## [Problem to work on]
Return each line of the entries that holds the string "back".

Stored records
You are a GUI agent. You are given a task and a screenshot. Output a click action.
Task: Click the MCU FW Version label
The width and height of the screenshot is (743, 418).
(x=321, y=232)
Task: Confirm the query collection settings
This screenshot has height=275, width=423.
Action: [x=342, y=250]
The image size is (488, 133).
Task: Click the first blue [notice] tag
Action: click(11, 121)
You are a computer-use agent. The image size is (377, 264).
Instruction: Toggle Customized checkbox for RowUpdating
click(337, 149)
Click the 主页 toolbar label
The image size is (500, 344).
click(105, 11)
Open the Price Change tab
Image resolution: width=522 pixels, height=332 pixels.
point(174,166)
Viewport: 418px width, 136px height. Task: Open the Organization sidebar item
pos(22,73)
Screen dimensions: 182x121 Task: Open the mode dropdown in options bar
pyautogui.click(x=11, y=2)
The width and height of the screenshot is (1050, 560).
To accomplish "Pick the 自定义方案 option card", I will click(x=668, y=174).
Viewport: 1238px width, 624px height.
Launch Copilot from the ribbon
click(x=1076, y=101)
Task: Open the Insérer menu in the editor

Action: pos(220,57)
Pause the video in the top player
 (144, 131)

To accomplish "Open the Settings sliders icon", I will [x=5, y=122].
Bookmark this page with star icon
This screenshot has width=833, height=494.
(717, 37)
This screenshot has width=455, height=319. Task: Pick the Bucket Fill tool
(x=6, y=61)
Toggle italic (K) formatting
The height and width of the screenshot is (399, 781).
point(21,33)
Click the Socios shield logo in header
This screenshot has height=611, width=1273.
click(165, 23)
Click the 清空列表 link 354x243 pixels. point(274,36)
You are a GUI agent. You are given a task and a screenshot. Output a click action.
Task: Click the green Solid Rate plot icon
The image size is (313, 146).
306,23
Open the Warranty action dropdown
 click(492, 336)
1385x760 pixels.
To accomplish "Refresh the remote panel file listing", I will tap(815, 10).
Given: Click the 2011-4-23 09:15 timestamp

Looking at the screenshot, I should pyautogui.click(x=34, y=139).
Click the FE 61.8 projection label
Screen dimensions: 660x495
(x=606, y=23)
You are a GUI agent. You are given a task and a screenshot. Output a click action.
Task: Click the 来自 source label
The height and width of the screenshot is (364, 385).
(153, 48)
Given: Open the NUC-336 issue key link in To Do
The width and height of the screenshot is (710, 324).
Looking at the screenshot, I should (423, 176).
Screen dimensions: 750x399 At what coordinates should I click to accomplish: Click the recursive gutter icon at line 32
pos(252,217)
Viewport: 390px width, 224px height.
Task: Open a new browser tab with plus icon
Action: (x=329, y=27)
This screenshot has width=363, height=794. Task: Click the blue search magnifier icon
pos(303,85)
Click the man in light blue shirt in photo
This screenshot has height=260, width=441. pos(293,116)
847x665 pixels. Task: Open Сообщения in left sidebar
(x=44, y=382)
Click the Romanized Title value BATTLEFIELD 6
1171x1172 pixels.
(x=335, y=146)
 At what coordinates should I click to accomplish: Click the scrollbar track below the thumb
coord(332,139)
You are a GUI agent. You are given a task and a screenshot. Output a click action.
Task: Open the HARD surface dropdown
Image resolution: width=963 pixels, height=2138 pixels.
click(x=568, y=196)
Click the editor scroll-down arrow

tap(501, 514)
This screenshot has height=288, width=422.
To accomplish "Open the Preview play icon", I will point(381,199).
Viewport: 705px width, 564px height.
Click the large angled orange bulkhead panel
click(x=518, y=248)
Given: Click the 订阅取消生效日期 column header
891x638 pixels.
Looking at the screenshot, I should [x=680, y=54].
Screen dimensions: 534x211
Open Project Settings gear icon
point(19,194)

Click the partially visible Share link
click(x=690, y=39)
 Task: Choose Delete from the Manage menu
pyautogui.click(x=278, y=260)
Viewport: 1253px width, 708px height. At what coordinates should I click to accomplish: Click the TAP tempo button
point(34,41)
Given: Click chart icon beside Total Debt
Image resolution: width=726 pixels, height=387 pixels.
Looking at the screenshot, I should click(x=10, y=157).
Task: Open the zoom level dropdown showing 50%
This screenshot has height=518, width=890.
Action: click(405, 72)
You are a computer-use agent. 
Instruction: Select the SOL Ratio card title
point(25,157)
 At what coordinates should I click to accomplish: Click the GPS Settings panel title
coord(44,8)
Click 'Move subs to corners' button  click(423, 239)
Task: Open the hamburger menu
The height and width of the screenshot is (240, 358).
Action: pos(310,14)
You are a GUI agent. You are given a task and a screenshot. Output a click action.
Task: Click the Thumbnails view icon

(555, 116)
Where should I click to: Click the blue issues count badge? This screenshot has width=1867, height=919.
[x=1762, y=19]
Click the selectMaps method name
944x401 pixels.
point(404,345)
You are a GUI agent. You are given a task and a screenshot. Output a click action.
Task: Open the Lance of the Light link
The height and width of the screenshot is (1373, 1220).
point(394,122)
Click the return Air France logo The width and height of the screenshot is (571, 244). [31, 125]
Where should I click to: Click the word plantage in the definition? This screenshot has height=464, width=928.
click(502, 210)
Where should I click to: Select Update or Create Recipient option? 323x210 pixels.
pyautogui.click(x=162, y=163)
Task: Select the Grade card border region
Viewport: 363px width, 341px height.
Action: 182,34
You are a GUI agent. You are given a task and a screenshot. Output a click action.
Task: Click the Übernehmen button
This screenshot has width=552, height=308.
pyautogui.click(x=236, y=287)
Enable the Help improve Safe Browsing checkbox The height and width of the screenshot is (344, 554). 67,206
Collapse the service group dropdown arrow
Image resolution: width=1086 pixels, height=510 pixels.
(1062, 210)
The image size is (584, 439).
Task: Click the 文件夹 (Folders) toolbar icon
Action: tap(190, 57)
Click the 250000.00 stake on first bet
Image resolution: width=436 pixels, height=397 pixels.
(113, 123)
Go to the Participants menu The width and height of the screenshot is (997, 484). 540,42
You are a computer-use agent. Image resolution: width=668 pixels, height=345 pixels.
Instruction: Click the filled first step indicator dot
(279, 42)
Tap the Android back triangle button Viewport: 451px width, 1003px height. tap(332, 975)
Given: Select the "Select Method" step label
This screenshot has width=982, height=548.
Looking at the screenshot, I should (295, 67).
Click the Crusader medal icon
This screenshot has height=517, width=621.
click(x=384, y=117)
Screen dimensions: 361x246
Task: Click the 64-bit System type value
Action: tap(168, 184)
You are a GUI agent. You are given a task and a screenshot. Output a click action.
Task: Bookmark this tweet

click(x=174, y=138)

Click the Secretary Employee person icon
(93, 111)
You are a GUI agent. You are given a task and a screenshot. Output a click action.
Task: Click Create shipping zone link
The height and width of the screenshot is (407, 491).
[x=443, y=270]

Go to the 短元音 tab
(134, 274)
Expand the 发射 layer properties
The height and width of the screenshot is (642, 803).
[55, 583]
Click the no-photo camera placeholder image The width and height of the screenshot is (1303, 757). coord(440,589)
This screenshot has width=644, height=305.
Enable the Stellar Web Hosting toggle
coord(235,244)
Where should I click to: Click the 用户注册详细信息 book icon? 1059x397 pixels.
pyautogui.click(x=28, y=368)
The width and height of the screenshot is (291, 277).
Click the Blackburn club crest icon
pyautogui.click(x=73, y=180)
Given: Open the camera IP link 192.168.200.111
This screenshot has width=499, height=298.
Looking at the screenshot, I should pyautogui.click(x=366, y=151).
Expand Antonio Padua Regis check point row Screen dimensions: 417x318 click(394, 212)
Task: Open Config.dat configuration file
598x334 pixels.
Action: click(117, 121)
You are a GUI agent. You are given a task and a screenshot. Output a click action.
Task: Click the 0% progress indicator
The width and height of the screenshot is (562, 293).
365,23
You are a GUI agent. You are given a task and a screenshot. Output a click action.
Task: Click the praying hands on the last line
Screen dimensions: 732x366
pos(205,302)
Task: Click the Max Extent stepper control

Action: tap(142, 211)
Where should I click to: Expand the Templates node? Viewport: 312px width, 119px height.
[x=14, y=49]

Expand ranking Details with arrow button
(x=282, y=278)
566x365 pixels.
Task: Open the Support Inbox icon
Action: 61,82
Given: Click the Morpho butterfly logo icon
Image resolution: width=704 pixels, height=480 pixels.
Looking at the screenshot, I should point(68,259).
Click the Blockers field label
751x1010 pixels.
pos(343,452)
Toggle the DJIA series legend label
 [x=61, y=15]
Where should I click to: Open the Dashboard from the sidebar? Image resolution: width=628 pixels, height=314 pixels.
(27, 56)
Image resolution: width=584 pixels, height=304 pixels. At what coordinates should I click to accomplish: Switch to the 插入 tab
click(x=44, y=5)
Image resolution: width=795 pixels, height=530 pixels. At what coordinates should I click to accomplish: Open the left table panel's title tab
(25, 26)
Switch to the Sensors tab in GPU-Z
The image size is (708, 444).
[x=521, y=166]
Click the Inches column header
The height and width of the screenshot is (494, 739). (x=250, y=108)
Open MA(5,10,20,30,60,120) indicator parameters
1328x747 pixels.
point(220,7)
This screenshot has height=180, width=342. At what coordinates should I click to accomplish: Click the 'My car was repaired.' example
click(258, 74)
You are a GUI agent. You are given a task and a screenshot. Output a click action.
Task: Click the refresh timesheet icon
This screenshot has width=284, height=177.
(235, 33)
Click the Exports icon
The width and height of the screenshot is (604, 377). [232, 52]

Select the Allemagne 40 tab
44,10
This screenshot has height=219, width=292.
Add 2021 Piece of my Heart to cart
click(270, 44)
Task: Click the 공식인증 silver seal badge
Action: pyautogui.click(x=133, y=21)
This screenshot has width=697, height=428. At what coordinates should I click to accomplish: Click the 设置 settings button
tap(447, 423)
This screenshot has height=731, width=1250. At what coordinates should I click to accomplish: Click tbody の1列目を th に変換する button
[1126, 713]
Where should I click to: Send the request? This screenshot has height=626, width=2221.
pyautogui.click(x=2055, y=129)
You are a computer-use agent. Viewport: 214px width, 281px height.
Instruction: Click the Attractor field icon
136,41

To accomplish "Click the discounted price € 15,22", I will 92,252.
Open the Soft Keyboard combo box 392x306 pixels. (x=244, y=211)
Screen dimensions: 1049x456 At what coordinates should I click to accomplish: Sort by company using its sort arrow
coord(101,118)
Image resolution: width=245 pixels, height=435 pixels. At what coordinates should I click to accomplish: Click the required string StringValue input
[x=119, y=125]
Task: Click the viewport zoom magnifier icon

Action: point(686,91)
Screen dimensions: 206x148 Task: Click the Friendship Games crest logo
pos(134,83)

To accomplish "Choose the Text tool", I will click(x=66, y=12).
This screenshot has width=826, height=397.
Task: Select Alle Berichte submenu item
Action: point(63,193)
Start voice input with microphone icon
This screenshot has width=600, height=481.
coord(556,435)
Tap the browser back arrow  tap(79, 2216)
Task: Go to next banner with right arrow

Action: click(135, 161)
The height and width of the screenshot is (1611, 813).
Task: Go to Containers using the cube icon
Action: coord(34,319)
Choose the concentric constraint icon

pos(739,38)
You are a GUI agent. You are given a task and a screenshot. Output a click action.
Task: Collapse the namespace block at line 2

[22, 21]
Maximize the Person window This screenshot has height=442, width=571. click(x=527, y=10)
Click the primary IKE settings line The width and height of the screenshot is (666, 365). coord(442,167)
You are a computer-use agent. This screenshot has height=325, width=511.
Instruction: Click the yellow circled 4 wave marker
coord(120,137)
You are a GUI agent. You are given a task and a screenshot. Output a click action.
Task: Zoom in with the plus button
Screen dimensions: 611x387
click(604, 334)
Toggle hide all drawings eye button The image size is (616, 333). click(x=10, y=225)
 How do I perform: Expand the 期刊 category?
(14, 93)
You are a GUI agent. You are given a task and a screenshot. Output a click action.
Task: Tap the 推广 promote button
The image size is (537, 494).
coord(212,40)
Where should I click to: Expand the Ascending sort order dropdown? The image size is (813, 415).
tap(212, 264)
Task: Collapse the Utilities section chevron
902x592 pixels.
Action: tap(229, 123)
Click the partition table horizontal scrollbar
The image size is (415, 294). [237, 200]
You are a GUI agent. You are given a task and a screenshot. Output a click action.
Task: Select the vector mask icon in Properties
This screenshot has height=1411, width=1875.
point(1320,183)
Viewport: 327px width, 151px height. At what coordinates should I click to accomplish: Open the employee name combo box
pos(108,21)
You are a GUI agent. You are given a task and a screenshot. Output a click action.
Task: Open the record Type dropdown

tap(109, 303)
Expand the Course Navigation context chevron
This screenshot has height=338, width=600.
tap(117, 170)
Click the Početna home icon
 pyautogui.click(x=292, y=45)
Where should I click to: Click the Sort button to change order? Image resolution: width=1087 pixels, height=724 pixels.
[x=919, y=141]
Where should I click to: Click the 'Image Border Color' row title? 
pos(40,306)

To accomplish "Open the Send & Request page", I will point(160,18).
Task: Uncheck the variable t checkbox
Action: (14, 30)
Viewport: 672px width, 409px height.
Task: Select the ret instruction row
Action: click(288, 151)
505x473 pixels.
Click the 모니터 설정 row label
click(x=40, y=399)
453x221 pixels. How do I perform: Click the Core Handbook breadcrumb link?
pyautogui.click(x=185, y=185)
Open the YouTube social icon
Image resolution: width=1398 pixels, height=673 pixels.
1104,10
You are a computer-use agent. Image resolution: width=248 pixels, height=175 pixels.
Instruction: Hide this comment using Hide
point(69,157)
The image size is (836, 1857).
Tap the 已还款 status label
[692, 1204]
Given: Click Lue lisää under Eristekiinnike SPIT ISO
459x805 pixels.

## [Response to this exercise]
Tap the Android back triangle button Viewport: 451px width, 1003px height. tap(332, 975)
Tap the browser back arrow  tap(79, 2216)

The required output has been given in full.